Le profil de son visage s’était allongé et son petit menton pointu lui donnait l’air plus déterminé que jamais. Je ne pouvais voir ses yeux, cachés par une frange blonde trop longue.

Les pieds nus dans le sable mouillé, les mains rougies par le froid, sa robe légère collée au corps par le vent du nord, elle bâtissait…Faisant fi des éléments défavorables, elle s’évertuait à monter des tours, creuser des douves, cranter des remparts…Contre vents et marées, elle n’avait donc pas renoncé.

Cette fois-ci, je ne l’interrompis pas dans sa besogne. Je ne lui dis pas que le bal des princesses n’aurait pas lieu. Je ne lui dis pas que la marée montante détruirait son château éphémère, encore et toujours.  Je me contentais de l’observer de loin, sans broncher.

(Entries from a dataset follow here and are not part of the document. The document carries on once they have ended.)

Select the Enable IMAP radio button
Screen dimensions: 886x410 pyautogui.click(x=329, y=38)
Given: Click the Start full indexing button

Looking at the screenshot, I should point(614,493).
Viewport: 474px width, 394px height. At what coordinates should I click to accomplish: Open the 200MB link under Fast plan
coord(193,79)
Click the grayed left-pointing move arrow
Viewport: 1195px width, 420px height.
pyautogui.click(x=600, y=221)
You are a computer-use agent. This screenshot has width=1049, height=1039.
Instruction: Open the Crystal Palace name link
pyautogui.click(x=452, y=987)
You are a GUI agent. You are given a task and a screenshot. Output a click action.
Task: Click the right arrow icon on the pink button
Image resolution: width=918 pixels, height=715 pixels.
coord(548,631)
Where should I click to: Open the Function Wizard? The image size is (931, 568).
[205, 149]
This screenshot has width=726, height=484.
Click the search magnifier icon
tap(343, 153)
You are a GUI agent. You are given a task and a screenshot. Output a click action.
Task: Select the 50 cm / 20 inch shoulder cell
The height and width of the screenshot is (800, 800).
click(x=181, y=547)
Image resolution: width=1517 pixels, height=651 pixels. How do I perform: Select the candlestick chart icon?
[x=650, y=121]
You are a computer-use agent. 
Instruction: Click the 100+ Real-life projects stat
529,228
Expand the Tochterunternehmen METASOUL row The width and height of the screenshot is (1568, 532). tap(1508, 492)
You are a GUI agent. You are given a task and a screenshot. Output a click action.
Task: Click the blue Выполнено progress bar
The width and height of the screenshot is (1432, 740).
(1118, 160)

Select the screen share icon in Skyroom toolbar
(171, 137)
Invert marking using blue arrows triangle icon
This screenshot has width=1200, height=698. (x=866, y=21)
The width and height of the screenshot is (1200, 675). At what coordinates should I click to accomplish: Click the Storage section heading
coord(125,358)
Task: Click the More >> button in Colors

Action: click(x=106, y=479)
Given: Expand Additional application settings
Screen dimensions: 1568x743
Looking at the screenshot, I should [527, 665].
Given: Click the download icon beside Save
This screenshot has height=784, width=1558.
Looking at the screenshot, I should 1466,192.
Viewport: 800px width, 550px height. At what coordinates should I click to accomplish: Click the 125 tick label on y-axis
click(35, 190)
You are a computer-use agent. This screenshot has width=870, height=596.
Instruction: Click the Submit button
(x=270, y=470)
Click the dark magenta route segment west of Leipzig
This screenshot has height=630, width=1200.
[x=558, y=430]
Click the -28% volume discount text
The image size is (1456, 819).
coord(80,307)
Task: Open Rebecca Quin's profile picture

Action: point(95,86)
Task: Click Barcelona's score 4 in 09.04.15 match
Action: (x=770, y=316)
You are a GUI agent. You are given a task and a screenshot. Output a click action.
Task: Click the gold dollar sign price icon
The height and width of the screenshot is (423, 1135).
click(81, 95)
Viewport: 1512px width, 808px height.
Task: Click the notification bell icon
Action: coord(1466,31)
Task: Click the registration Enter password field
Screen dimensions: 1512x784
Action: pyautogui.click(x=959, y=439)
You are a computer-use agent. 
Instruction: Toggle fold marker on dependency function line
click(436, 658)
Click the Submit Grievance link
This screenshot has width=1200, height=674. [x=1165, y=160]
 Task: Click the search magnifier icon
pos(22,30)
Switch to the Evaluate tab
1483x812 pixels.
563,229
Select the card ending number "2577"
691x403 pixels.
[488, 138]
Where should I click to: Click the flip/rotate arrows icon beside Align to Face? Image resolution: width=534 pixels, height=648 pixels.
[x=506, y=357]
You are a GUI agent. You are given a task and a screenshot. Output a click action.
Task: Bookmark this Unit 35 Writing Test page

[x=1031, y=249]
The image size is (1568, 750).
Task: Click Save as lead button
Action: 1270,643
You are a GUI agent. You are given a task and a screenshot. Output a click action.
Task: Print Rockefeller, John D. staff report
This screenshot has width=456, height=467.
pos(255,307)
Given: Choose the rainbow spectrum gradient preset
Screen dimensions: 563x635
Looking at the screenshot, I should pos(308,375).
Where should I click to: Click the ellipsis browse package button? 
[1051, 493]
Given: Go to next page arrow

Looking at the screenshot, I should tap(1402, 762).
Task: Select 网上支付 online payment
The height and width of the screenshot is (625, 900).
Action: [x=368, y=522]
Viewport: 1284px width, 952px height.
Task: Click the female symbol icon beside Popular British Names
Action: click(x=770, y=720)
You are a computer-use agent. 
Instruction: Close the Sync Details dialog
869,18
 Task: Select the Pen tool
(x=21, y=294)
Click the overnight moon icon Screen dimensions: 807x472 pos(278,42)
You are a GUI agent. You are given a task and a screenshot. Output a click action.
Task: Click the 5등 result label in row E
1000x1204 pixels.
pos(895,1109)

Ayant mis pied à terre, je m’étais assise au creux de la dune. A l’abri des oyats, elle ne pouvait détecter ma présence. Seule l’imposante silhouette noire de Sirocco aurait pu l’intriguer, mais elle ne semblait pas y avoir prêté attention.

Je songeai à notre première rencontre, à tout ce temps passé. Les choses n’avaient pas changé. Elle et moi avions toujours en nous ce même désir d’absolu, cette même impossible quête d’un éternel avril…

La mer avançait inexorablement. Déjà l’eau coulait dans les douves et menaçait les remparts. Elle tenta de colmater les brèches, comme à chaque fois, et s’empressa de consolider la fragile bâtisse avec des coquillages. Au large, un rouleau se formait, impressionnant. En quelques secondes, il déferla…

A cet instant, elle se retourna et me fit face : « Tu as vu, Marilou ? La mer a mangé mon château. J’en construirai un autre, demain peut-être ». Muette et admirative devant tant d’obstination, je ne sus que répondre.

Contre toute attente et avant que je fasse le moindre geste, elle se mit à siffler avec deux doigts dans la bouche. Sirocco dressa les oreilles, hennit et courut vers elle. Impuissante, je la vis sauter lestement sur la croupe de mon cheval et s’élancer vers les flots.

Tous deux se mirent à rythmer le va-et-vient des vagues, ivres et insouciants. Puissants, comme un défi, vivants, comme l’espoir.